Goffredo Boselli, Le nozze
dell’Agnello. Guida alla nuova traduzione del Messale, San Paolo, Cinisello
Balsamo 2020. 95 pp. (€ 9,00).
In questo volumetto, l’autore
offre una preziosa e puntuale guida alle novità più rilevanti della nuova traduzione
del Messale. In seguito offro le pagine che illustrano i cambiamenti nel rito
della comunione (pp. 56-61).
Nei riti di comunione è stata
modificata e ritradotta la formula di invito alla comunione che segue immediatamente
l’Agnello di Dio. Messale del 1983: “Beati gli invitati alla Cena del
Signore. Ecco l’Agnello di Dio, che toglie i peccati del mondo”. Messale del
2019: “Ecco l’Agnello di Dio, ecco colui che toglie i peccati del mondo. Beati
gli invitati alla cena dell’Agnello”. La nuova edizione del Messale sceglie di
essere fedele al testo dell’edizione latina del Missale Romanum che così
recita: “Ecce Agnus Dei. Ecce qui tollit peccata mundi. Beati qui ad cenam Agni
vocati sunt”.
Questa modifica ha un valore
rilevante perché in primo luogo ripristina la successione originale della sequenza
rituale, che le due precedenti edizioni italiane del Messale avevano scelto di
modificare, invertendo l’ordine della frase, forse non comprendendo la mens
rituale sottostante. Il presbitero, presentando all’assemblea il pane spezzato
e il calice – vertice iconico dell’eucaristia perché il pane è mostrato spezzato
e insieme al calice del vino – riprende l’invocazione “Agnello di Dio” della
triplice litania appena cantata e lo contempla citando alla lettera l’espressione
del Battista nel quarto vangelo “Ecco l’Agnello di Dio”, aggiungendo “ecco colui
che toglie i peccati del mondo” dell’ “ecco”, assente nel testo finora in uso.
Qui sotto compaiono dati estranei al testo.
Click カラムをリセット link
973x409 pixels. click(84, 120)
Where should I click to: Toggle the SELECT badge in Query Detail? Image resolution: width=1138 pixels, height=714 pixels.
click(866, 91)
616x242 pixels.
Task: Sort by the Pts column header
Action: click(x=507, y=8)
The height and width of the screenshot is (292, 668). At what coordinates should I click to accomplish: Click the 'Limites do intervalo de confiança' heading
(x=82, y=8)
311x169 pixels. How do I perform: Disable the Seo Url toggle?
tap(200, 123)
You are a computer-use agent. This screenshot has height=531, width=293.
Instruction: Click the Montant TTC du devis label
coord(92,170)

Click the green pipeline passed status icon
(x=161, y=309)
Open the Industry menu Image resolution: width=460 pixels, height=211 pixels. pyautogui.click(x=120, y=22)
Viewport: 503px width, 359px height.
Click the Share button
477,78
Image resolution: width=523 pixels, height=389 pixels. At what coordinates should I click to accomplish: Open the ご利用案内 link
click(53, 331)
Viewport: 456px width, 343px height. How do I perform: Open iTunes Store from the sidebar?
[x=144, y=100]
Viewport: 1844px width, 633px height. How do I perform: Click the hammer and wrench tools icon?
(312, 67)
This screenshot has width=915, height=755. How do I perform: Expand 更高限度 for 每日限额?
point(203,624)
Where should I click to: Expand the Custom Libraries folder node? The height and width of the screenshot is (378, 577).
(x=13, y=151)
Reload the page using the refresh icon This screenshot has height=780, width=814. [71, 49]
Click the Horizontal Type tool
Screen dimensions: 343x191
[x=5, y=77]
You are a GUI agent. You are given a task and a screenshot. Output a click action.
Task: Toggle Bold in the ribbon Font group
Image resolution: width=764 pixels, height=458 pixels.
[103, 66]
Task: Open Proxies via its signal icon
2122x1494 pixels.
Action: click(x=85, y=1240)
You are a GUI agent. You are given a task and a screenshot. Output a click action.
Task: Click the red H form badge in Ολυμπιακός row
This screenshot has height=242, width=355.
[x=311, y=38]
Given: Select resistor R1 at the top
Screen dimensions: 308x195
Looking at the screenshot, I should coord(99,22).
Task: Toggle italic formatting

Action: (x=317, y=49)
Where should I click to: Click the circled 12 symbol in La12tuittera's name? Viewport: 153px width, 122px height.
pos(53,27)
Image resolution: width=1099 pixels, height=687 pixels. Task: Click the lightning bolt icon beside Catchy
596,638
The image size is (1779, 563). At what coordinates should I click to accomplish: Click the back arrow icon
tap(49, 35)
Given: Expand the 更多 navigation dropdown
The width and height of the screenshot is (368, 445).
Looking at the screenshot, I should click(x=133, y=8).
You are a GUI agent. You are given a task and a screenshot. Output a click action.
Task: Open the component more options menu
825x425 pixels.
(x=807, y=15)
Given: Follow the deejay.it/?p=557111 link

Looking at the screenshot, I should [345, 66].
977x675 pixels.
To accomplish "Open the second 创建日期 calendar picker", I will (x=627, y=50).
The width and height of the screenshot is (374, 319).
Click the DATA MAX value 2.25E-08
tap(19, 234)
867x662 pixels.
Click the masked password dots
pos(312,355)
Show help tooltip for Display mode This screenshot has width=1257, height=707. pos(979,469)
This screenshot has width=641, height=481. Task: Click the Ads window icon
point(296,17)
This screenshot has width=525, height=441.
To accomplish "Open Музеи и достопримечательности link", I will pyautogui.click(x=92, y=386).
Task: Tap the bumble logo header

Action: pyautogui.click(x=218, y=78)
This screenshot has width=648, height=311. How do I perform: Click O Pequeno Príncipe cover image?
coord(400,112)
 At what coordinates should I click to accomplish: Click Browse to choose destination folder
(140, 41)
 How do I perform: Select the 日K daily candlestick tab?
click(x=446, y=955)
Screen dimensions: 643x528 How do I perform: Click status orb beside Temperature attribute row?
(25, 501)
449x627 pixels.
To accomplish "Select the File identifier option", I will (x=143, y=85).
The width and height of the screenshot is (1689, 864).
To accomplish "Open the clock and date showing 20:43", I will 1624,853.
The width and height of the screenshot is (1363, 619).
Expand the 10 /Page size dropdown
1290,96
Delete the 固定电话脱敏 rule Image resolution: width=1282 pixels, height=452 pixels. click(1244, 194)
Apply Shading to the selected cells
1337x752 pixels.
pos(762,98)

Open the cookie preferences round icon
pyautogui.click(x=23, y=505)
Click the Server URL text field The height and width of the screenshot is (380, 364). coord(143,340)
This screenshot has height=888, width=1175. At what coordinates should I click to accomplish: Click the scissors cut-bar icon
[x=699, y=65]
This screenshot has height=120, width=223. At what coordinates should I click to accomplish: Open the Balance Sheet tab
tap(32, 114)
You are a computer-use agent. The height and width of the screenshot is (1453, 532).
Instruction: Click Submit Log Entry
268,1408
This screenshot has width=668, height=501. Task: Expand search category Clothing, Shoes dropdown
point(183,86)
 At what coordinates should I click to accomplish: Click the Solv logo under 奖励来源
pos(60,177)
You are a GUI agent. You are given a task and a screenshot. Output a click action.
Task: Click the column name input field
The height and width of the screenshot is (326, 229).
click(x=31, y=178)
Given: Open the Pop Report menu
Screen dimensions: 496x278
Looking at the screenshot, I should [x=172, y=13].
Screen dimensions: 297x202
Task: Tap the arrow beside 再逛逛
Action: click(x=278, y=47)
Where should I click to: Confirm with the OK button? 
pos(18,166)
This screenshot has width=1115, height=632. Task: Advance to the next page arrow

Ma il valore della novità di
questa sequenza rituale consiste soprattutto nell’aver tradotto fedelmente il
testo latino “Beati qui ad cenam Agni vocati sunt”, “Beati gli invitati alla
cena dell’Agnello” riconsegnando così alla liturgia la citazione diretta,
sebbene non completa, dell’Apocalisse di Giovanni (cf. Ap 19,9) introdotta
dalla riforma dell’Ordo Missae del Messale di Paolo VI. Nelle edizioni
precedenti, i traduttori italiani hanno preferito rendere “cenam Agni” con “cena
del Signore”, ponendo in ombra la dimensione escatologica che questa
espressione giovannea contiene ed evoca.
Il Messale di Paolo VI,
facendo seguire alla formula “Ecce Agnus Dei, ecce qui tollit peccata mundi”,
già presente nel Messale di Pio V, il versetto “Beati qui ad cenam Agni vocati
sunt”, fa della beatitudine giovannea il culmine a cui giunge la frazione del
pane, aprendo questo rito a una dimensione escatologica essenziale alla
celebrazione eucaristica. La tavola del Signore sulla quale la Chiesa celebra
il memoriale della Pasqua di Cristo e la tavola della cena dell’Agnello sono un’unica
tavola. Quella della Chiesa è sacramento di quella del cielo.
“Beati gli invitati alla cena
dell’Agnello”, salutiamo con gioia e intima soddisfazione questa beatitudine,
che invita alla tavola del pane spezzato e dell’unico calice, corpo e sangue
del Signore, posti davanti agli occhi dell’assemblea mentre ai suoi orecchi
risuona la beatitudine dell’Apocalisse come promessa e profezia del banchetto
escatologico, la tavola del Regno promessa da Cristo: “Io preparo per voi un
regno […] perché mangiate e beviate alla mia tavola nel mio regno” (Lc 22,29).
Va tuttavia osservato che la
formula liturgica ha omesso nel testo latino il vocabolo “nozze” presente nel
versetto dell’Apocalisse: “Beati gli invitati alla cena di nozze dell’Agnello”
(Ap 19,9). La ragione per la quale i riformatori dell’Ordo Missae del
Messale di Paolo VI abbiano fatto questa scelta ci resta nascosta. A ben
guardare, la nuova traduzione italiana avrebbe potuto completare la citazione
giovannea, consapevole che la fedeltà alle Scritture, specie al Nuovo
Testamento, è superiore alla fedeltà materiale ad un testo liturgico dell’editio
typica. Lo hanno invece fatto i traduttori della nuova edizione del Messale
francese, rendendo “Heureux les invités au repas des noces de l’Agneau”.
E’ auspicabile che la prossima edizione italiana colmi la mancanza.